[Document excerpt Boundary: Start]
The granddaughter of French immigrants and Professor of French History at Vanderbilt University, Holly Tucker writes extensively on true crime in early Europe. She lives in both Nashville, Tennessee and Aix-en-Provence, France, chronicling her adventures in the South and the South of France in her journal along the way.

Holly’s most recent book, City of Light, City of Poison: Murder, Magic, and the First Police Chief of Paris (W.W. Norton), follows the first police chief, Nicolas de la Reynie, as he works tirelessly to root out organized crime in the city only to find a cabal of poisoners, witches, and unholy priests whose dark works go all the way to the gilded halls of Louis XIV’s Versailles. From La Reynie’s personal notes, interrogation records, torture accounts, and other memoirs comes an unforgettable true account of wicked deeds and dark souls in the City of Light.

Holly is also the author of Blood Work (W.W. Norton, 2011), a story set in seventeenth-century London and Paris about political infighting, professional backstabbing, and the struggle to control the most powerful commodity in seventeenth-century Europe: knowledge, and Pregnant Fictions: Childbirth and the Fairy Tale in Early Modern France (Wayne State University Press, 2003), which tells of how male medical authorities and female literary authors struggled to describe the inner workings of the unseen – and competed to shape public understanding of it

Books by Holly

Holly Tucker City of Light City of Poison Cover

City of Light, City of Poison

Appointed to conquer the “crime capital of the world,” the first police chief of Paris faces an epidemic of murder in the late 1600s.
[Document excerpt Boundary: End]
[Input data Boundary: Start]
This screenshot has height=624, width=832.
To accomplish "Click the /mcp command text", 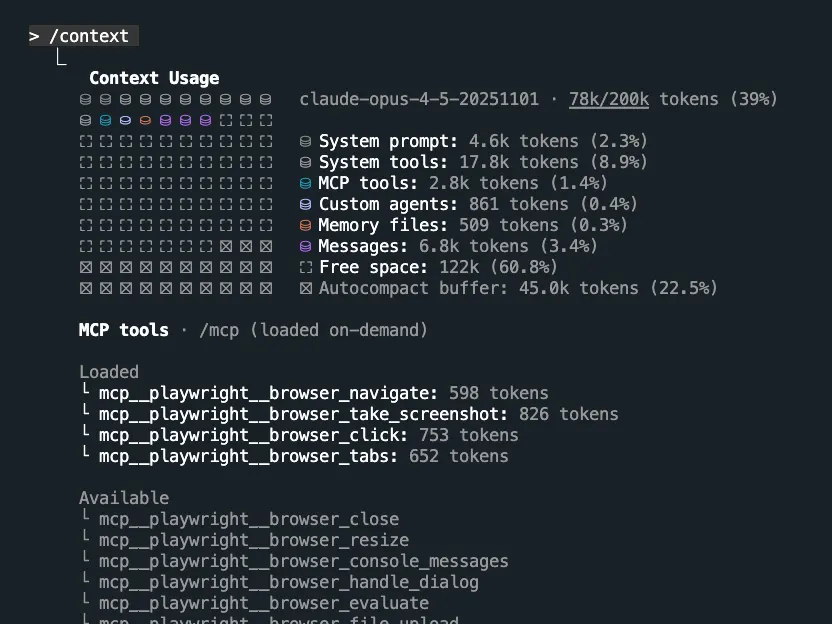I will (219, 330).
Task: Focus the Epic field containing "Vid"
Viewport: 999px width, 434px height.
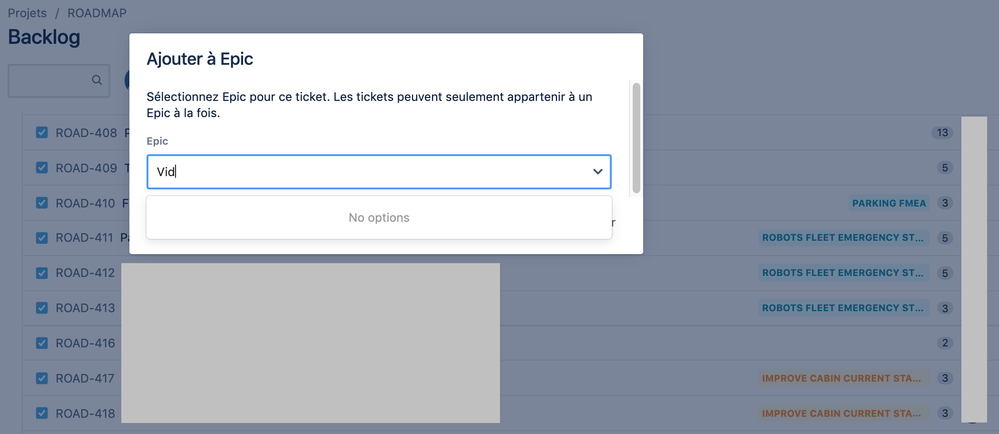Action: pyautogui.click(x=379, y=171)
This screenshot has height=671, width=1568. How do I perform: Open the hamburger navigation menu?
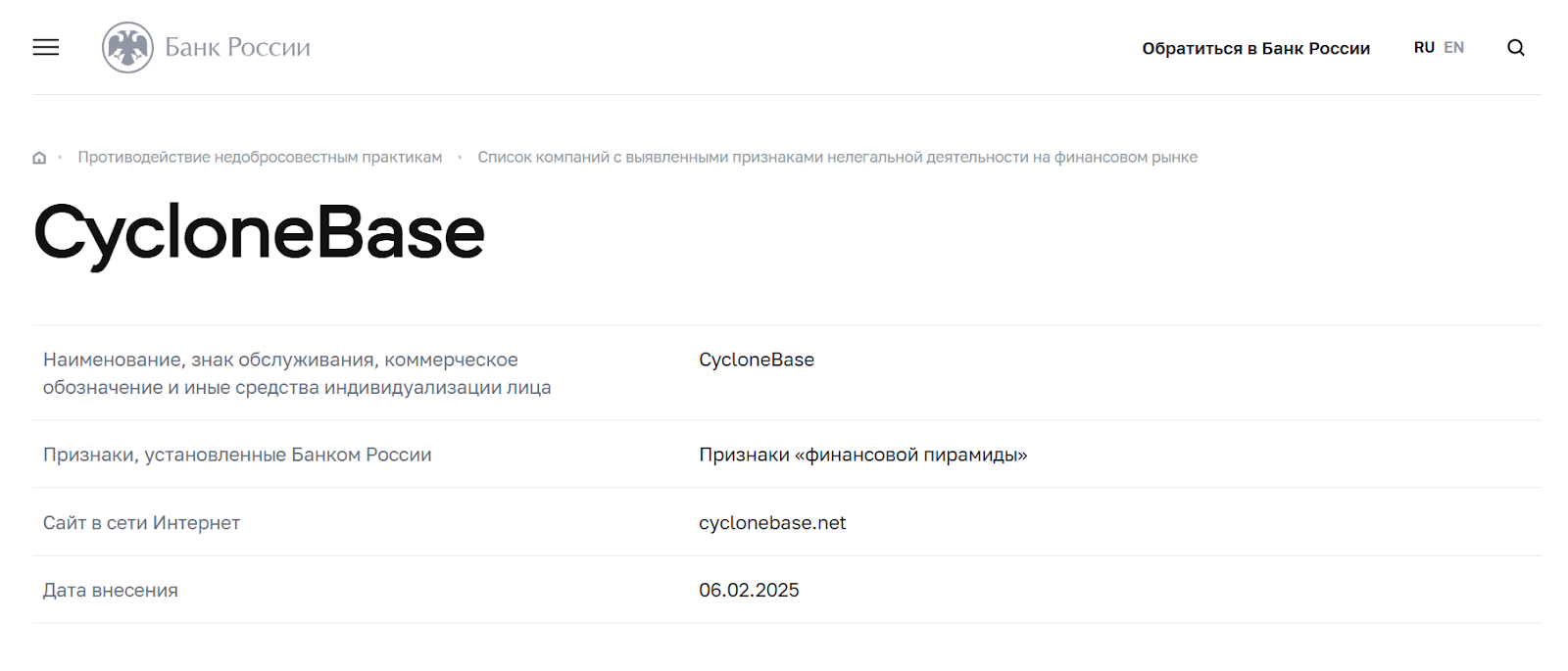pos(46,47)
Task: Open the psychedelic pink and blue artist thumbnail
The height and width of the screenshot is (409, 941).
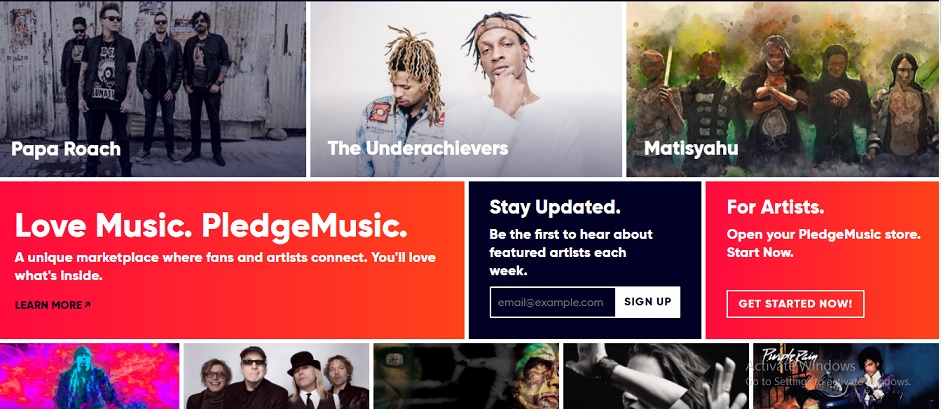Action: click(x=89, y=376)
[Input data Boundary: End]
Questions —
1. Reproduce the Holly Tucker author bio from "Books by Holly" to "the late 1600s.".
2. Answer these questions from the Holly Tucker author bio:
(a) At which university is Holly Tucker a Professor of French History?
(b) Which press published Pregnant Fictions, and in what year?
(c) Whom does City of Light, City of Poison follow?
3. Extend the Holly Tucker author bio past its final sentence.
The records were drawn from a different source than the Holly Tucker author bio.

Results for the exercise —
1.
Books by Holly

Holly Tucker City of Light City of Poison Cover

City of Light, City of Poison

Appointed to conquer the “crime capital of the world,” the first police chief of Paris faces an epidemic of murder in the late 1600s.

2.
(a) Vanderbilt University
(b) Wayne State University Press, 2003
(c) Nicolas de la Reynie, the first police chief of Paris

3.
From secret courtrooms to torture chambers, City of Light, City of Poison (W.W. Norton) is a gripping true-crime tale of deception and murder. Based on thousands of pages of court transcripts and La Reynie’s compulsive note-taking, as well as on letters and diaries, Tucker’s riveting narrative makes the fascinating, real-life characters breathe on the page.

Blood Work by Holly Tucker Cover

Blood Work

On a cold day in 1667, the renegade Jean-Baptiste Denis plucked an insane man off the streets of Paris and transfused him with cow’s blood. A few days later, the patient was dead – and the transfusionist soon faced murder charges…

Set in seventeenth-century London and Paris, Blood Work (W.W. Norton, 2011) is a story of political infighting, professional backstabbing, and the struggle to control the most powerful commodity in seventeenth-century Europe:  knowledge.

Pregnant Fictions by Holly Tucker

Pregnant Fiction

Pregnant Fictions (Wayne State University Press, 2003) tells of how male medical authorities and female literary authors struggled to describe the inner workings of the unseen – and competed to shape public understanding of it.

In illuminating the gender politics underlying dramatic changes in reproductive theory and practice, Tucker shows just how tenuous the boundaries of scientific “fact” and marvelous fictions were in early-modern France.